§ Task statement: Set down exactly the entries below, beginning at their first line and ending at the line with "Task: Open the Tokens tab".

== Data ==

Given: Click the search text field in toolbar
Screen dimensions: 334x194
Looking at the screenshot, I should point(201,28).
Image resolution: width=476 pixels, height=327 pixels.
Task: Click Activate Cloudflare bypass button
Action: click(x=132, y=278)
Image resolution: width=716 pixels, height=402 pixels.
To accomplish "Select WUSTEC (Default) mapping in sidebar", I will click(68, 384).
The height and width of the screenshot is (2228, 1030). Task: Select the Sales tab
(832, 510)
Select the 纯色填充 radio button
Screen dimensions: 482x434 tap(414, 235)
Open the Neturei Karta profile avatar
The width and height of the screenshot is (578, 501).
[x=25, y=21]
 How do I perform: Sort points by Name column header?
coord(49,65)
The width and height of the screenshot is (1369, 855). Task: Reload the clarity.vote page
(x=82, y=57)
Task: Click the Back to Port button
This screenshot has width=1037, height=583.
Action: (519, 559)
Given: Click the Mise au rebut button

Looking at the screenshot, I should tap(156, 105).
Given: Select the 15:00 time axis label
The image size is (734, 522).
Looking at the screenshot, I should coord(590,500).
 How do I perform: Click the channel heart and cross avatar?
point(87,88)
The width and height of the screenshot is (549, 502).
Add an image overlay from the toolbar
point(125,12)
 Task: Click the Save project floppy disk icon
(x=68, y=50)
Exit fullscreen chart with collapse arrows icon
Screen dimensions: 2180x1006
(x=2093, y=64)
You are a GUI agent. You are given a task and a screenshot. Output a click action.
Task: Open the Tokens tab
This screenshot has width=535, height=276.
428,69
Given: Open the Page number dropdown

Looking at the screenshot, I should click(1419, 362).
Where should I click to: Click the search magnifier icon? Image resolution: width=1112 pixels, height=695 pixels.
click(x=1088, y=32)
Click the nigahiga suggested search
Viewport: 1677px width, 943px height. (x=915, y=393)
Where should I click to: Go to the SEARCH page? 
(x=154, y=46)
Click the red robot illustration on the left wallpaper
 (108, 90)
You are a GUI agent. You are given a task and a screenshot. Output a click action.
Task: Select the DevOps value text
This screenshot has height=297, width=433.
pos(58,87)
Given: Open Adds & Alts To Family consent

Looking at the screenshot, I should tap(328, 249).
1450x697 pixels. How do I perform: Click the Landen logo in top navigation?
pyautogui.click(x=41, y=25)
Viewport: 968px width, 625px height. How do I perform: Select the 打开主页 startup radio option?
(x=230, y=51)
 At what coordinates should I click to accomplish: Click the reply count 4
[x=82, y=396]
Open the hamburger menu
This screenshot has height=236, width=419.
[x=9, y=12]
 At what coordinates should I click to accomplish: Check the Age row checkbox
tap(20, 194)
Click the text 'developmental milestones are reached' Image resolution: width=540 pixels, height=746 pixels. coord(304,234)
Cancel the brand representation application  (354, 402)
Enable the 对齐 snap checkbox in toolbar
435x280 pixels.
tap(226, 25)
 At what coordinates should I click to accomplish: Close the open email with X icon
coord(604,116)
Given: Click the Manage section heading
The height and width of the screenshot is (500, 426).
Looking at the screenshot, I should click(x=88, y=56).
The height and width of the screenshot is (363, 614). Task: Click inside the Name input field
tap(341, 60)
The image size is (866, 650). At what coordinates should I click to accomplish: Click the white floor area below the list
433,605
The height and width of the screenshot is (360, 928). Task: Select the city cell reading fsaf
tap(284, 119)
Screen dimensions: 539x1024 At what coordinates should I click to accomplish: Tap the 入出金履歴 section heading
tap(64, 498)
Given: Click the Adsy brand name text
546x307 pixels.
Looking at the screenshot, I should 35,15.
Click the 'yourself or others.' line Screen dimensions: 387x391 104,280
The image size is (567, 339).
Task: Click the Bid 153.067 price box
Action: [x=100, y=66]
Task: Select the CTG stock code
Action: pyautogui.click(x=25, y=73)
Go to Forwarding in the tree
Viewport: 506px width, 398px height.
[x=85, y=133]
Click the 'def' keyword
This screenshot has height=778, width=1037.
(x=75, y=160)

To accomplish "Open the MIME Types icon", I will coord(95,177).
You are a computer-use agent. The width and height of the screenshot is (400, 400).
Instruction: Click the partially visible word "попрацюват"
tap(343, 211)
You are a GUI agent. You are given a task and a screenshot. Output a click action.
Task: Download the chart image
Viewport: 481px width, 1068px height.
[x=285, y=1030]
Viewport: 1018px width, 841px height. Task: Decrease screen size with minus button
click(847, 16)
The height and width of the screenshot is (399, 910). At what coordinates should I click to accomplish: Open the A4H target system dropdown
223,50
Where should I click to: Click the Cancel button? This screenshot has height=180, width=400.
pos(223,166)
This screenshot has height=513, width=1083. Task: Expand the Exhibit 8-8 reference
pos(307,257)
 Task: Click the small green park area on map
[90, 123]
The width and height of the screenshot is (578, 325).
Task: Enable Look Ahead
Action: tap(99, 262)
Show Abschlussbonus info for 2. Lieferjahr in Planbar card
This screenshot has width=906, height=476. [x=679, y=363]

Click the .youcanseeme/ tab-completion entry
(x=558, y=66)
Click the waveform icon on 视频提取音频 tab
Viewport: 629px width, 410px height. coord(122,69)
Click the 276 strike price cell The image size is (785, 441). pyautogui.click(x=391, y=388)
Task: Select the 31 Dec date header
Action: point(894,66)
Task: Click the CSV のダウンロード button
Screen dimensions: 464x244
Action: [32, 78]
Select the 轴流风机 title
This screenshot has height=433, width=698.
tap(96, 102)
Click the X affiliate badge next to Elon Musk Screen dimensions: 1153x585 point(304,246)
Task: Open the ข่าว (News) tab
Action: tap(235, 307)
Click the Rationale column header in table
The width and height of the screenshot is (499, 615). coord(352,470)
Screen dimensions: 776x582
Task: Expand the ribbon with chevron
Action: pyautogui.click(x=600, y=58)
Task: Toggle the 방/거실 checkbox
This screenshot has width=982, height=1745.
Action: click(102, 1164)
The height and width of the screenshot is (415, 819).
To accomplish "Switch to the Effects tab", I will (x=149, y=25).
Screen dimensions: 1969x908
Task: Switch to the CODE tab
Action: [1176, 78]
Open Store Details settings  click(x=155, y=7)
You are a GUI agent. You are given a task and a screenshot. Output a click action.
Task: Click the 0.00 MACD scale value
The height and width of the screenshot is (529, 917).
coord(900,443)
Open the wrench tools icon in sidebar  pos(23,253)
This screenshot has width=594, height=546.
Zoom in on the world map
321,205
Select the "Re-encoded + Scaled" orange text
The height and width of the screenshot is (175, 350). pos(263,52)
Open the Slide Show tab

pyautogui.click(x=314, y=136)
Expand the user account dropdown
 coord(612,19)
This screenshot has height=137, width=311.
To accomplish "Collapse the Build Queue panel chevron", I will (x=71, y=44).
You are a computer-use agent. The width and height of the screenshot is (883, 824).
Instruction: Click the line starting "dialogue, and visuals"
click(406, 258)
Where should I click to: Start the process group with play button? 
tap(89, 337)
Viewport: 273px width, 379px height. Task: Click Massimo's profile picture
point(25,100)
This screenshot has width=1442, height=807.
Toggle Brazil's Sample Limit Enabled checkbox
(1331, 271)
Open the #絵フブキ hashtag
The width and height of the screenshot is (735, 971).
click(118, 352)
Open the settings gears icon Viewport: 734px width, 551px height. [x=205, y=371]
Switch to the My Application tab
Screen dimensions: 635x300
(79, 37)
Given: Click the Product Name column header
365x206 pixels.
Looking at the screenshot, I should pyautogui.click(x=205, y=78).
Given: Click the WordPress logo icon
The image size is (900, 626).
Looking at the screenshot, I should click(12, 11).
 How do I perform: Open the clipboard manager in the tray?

===

§ Solution:
Given: Click the search text field in toolbar
Screen dimensions: 334x194
Looking at the screenshot, I should point(201,28).
Image resolution: width=476 pixels, height=327 pixels.
Task: Click Activate Cloudflare bypass button
Action: click(x=132, y=278)
Image resolution: width=716 pixels, height=402 pixels.
To accomplish "Select WUSTEC (Default) mapping in sidebar", I will click(68, 384).
The height and width of the screenshot is (2228, 1030). Task: Select the Sales tab
(832, 510)
Select the 纯色填充 radio button
Screen dimensions: 482x434 tap(414, 235)
Open the Neturei Karta profile avatar
The width and height of the screenshot is (578, 501).
[x=25, y=21]
 How do I perform: Sort points by Name column header?
coord(49,65)
The width and height of the screenshot is (1369, 855). Task: Reload the clarity.vote page
(x=82, y=57)
Task: Click the Back to Port button
This screenshot has width=1037, height=583.
Action: (519, 559)
Given: Click the Mise au rebut button

Looking at the screenshot, I should tap(156, 105).
Given: Select the 15:00 time axis label
The image size is (734, 522).
Looking at the screenshot, I should coord(590,500).
 How do I perform: Click the channel heart and cross avatar?
point(87,88)
The width and height of the screenshot is (549, 502).
Add an image overlay from the toolbar
point(125,12)
 Task: Click the Save project floppy disk icon
(x=68, y=50)
Exit fullscreen chart with collapse arrows icon
Screen dimensions: 2180x1006
(x=2093, y=64)
You are a GUI agent. You are given a task and a screenshot. Output a click action.
Task: Open the Tokens tab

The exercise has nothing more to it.